### Extracted entries

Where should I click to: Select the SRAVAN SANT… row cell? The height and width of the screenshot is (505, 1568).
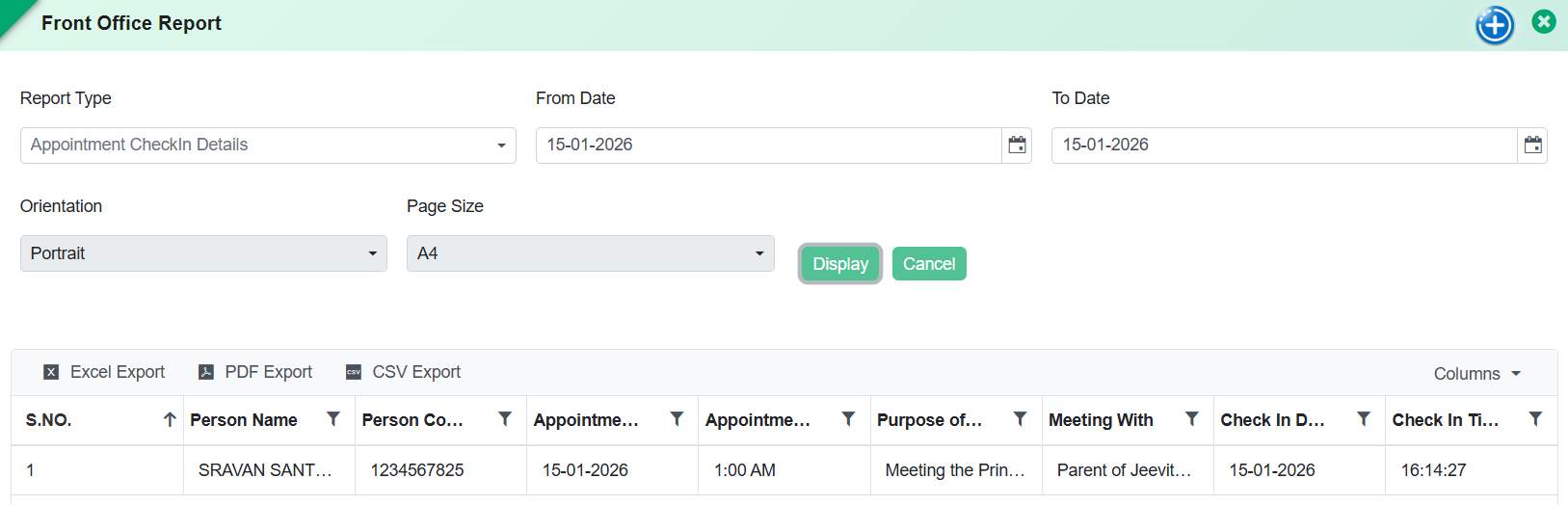[265, 470]
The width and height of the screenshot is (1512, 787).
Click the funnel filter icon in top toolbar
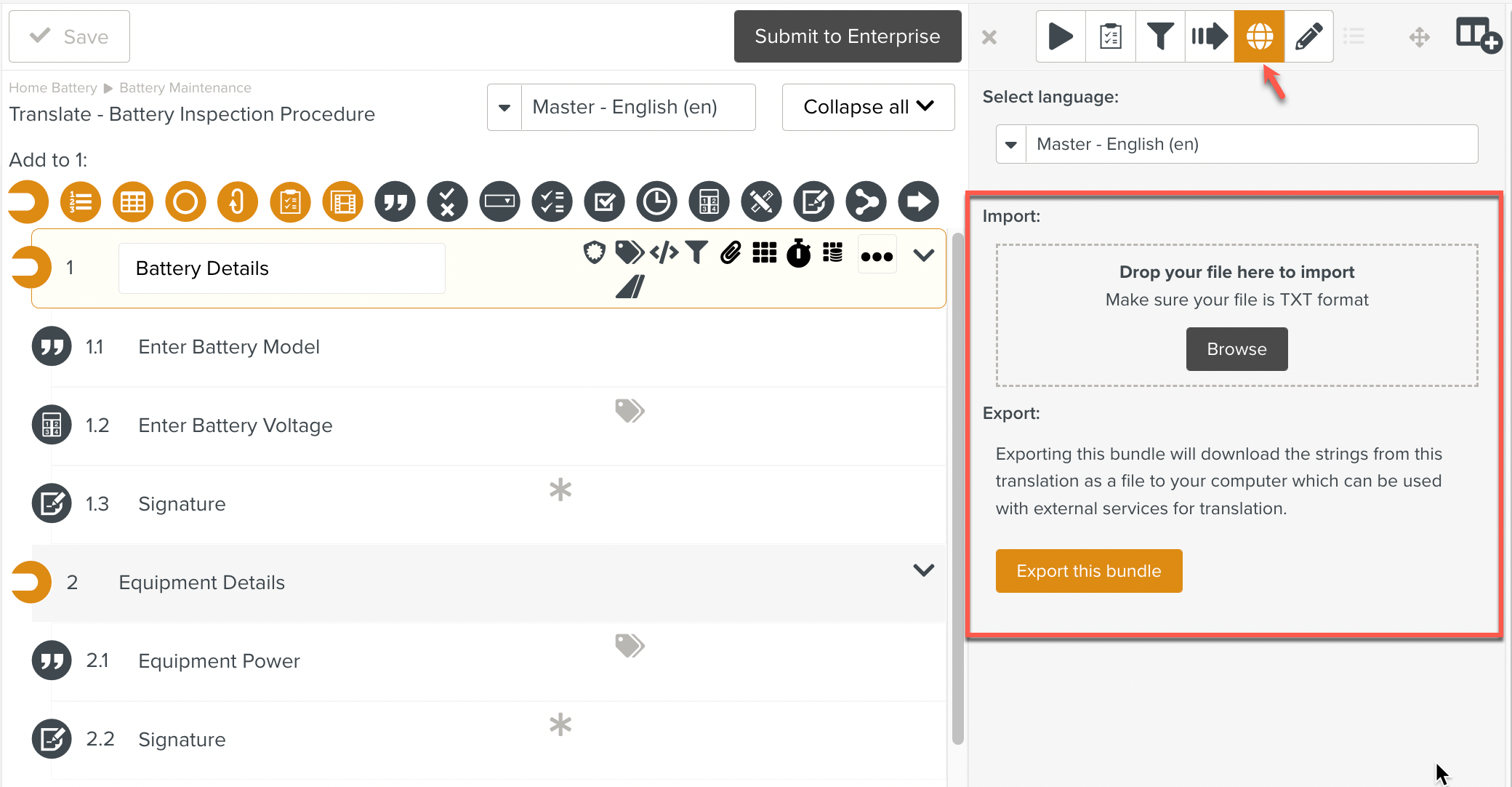(x=1160, y=36)
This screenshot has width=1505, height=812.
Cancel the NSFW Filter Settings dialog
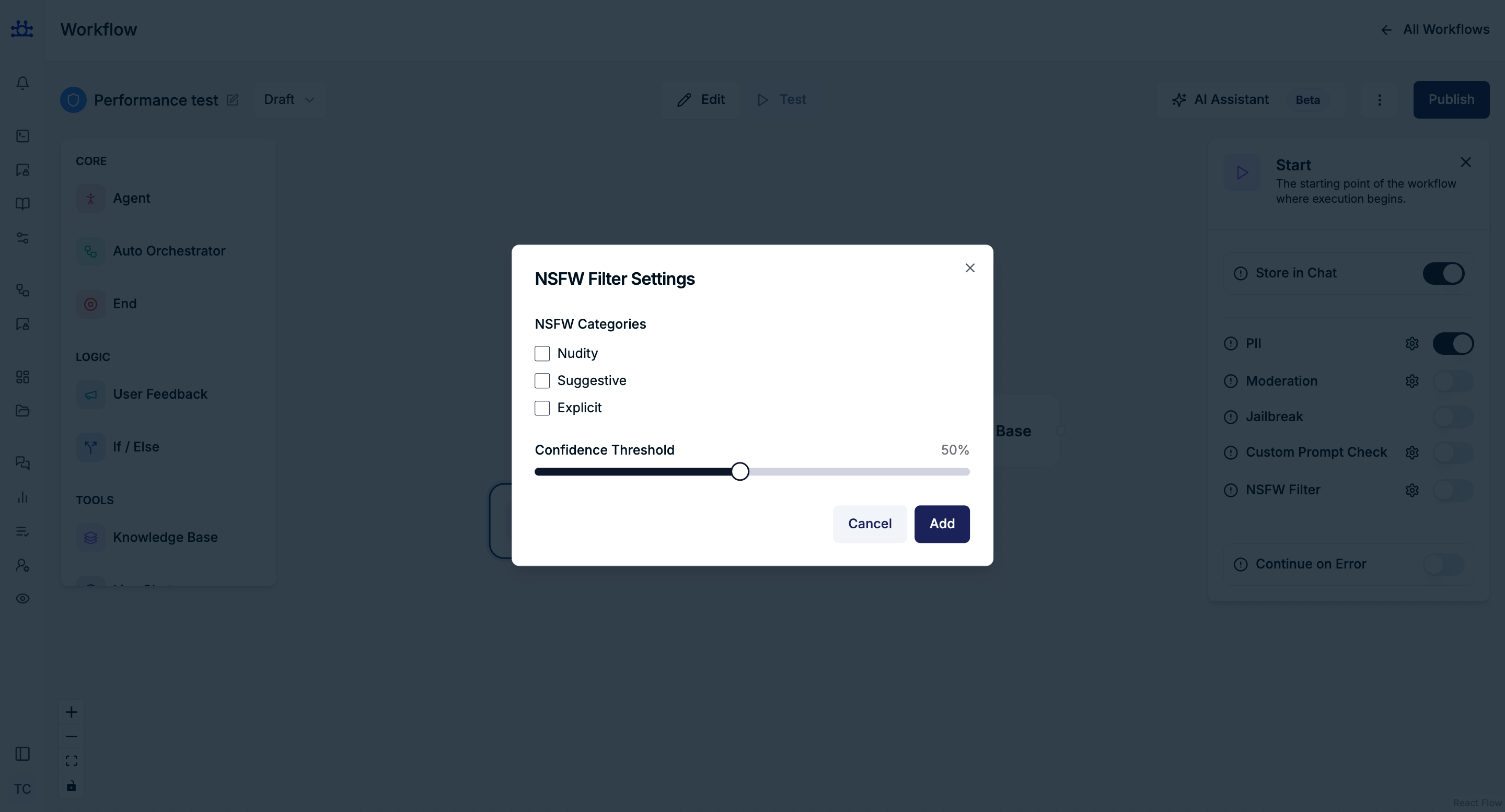click(870, 524)
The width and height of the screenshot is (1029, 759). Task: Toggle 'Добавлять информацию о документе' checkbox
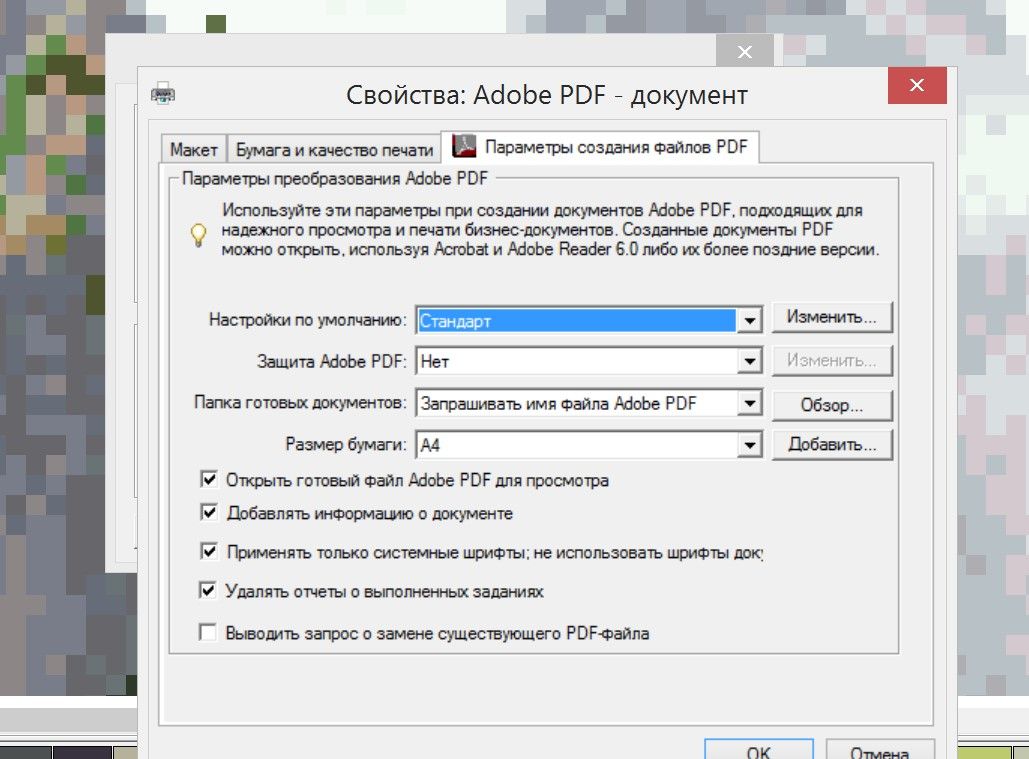209,513
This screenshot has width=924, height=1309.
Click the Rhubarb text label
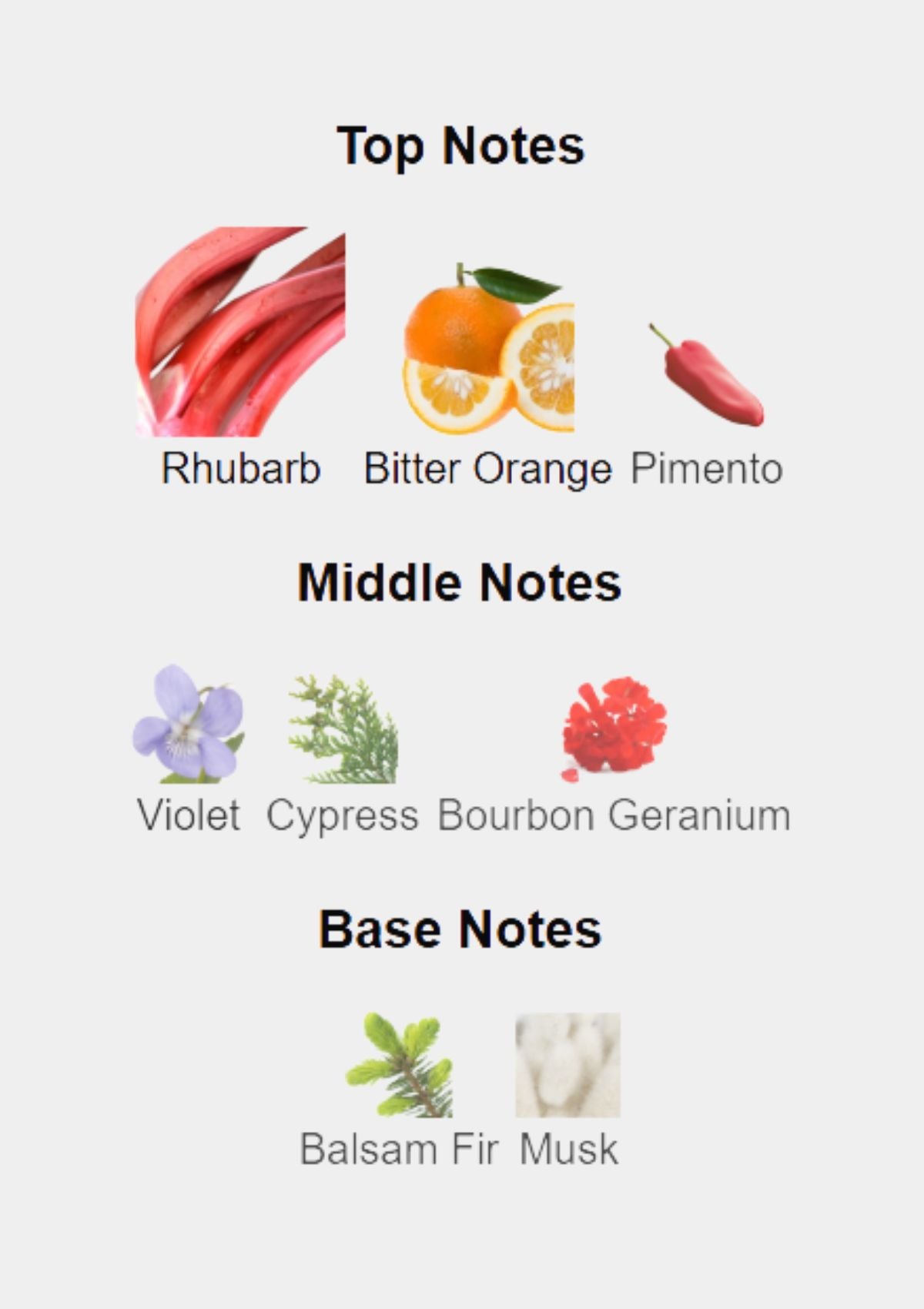pos(240,468)
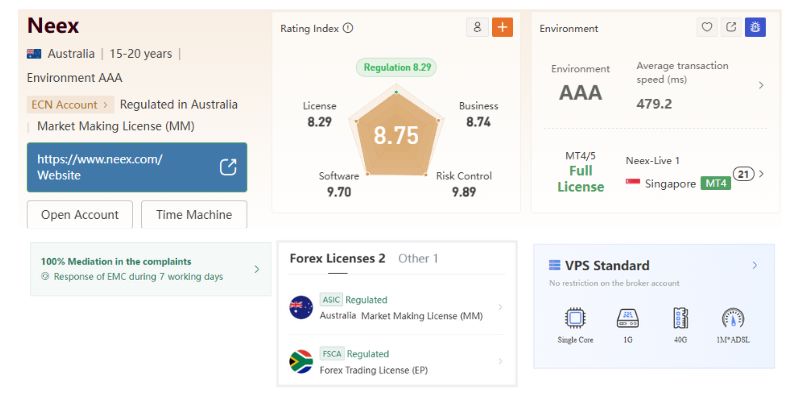Click the external link icon on website button

(x=228, y=167)
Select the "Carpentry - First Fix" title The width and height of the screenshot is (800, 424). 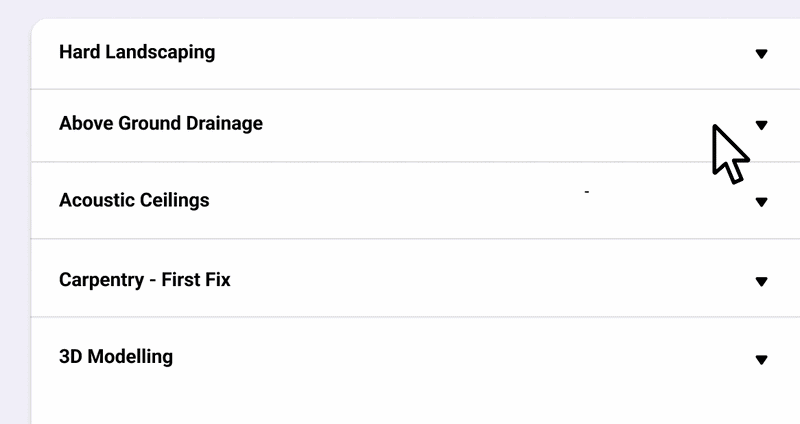(x=145, y=280)

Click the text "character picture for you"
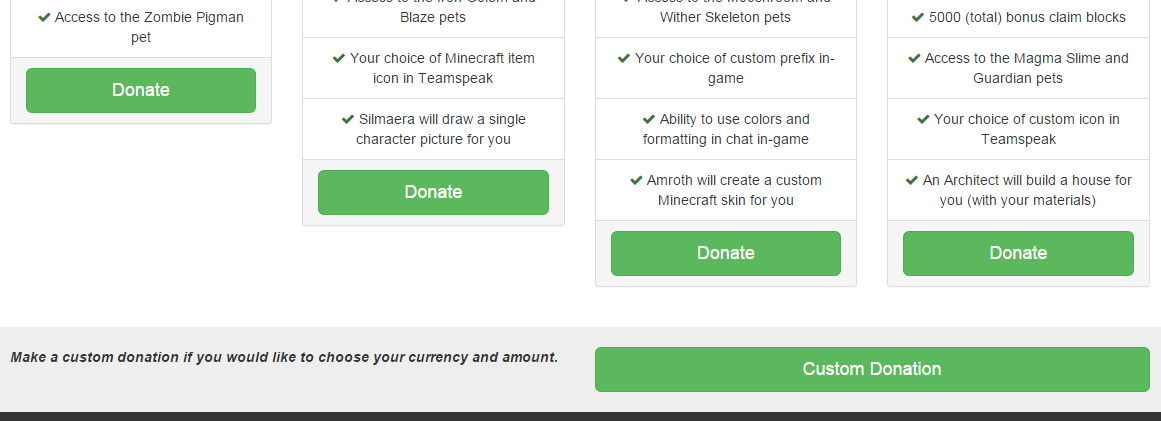tap(433, 139)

######

• _Problem requirements_
Rewrite the listing above as a numbered list, from its first line up to and including the line with "click(870, 524)". Skip blank lines and leave out the pictures.

• _Solution to this task_
1. Where should I click to: Select the SRAVAN SANT… row cell? The height and width of the screenshot is (505, 1568).
2. [265, 470]
3. The width and height of the screenshot is (1512, 787).
4. Click the funnel filter icon in top toolbar
5. (x=1160, y=36)
6. This screenshot has width=1505, height=812.
7. Cancel the NSFW Filter Settings dialog
8. click(870, 524)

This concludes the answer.